— Consigne —
Recopiez à l'identique le passage de l'extrait sur le phénomène messianique qui commence par les mots « Le personnage du » et s'achève sur « ou d’une ecclesiola). ».

— Extrait du document —
==============================

Les matériaux concernant les faits messianiques non chrétiens et chrétiens se présentent aujourd’hui encore en ordre dispersé et avec des contenus hétérogènes. Cependant cette sociographie descriptive suggère une certaine typologie du phénomène messianique qui pourrait se construire selon trois lignes essentielles.

Les personnages

Le personnage historiquement présent

Le personnage du Messie peut être soit prétendant, soit prétendu. Le prétendant à la messianité se réclame généralement d’un lien natif avec la puissance divine suprême, maîtresse de l’histoire universelle. Il est son père, sa mère, son fils, son épouse, etc. Ou encore, il apparaît, sous la forme d’un être redivivus, comme le dieu lui-même ou l’ancêtre divin. Dans tous les cas, la prétention personnelle à la messianité s’accompagne d’une certaine autodéification. Cette prétention peut être explosive (à la suite d’un songe, d’une révélation) ; elle est le plus souvent progressive : on est d’abord messager, envoyé, prophète de Dieu, et c’est peu à peu que la conscience de la mission se métamorphose en conscience de la messianité. Cette prétention, enfin, peut être exclusive (messianité d’un individu) ou partagée (messianité d’une lignée, d’une ethnie ou d’une ecclesiola).

Le Messie prétendu ne revendique pas lui-même son titre de Messie, qui lui est attribué soit par le cercle, soit par la postérité de ses disciples. À la limite, ce cercle ou cette postérité non seulement lui donnent le titre de Messie, mais encore lui confèrent ou lui inventent son historiographie ou son historialisation. Le plus souvent, cependant, cette attribution subséquente se greffe sur un personnage historiquement présent mais dont la conscience n’était encore que celle d’un être chargé d’une mission divine, sans prétendre lui-même à la conscience proprement messianique. La conscience collective précède ainsi et catalyse la prétention de la conscience individuelle à la messianité. L’individu est d’abord Messie prétendu avant d’être prétendant.

==============================

— Matériel fourni —
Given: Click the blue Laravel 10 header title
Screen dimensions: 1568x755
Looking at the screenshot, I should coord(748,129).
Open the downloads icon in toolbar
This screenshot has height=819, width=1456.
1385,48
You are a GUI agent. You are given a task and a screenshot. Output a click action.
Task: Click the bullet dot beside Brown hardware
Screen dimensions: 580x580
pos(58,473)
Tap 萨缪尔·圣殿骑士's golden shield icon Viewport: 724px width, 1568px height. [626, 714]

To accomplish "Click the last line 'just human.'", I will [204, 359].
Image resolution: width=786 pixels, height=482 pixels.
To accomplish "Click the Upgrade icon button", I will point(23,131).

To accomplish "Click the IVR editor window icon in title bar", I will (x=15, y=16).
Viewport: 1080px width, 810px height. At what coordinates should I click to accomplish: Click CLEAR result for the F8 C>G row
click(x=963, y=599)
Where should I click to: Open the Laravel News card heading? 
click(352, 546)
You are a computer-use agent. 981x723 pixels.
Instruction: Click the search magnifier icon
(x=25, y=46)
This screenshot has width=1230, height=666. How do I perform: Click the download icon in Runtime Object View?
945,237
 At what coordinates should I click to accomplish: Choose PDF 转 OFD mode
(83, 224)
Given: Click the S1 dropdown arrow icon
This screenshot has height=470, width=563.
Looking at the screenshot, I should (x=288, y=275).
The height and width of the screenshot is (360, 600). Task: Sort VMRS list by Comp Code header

==============================

— Réponse attendue —
Le personnage du Messie peut être soit prétendant, soit prétendu. Le prétendant à la messianité se réclame généralement d’un lien natif avec la puissance divine suprême, maîtresse de l’histoire universelle. Il est son père, sa mère, son fils, son épouse, etc. Ou encore, il apparaît, sous la forme d’un être redivivus, comme le dieu lui-même ou l’ancêtre divin. Dans tous les cas, la prétention personnelle à la messianité s’accompagne d’une certaine autodéification. Cette prétention peut être explosive (à la suite d’un songe, d’une révélation) ; elle est le plus souvent progressive : on est d’abord messager, envoyé, prophète de Dieu, et c’est peu à peu que la conscience de la mission se métamorphose en conscience de la messianité. Cette prétention, enfin, peut être exclusive (messianité d’un individu) ou partagée (messianité d’une lignée, d’une ethnie ou d’une ecclesiola).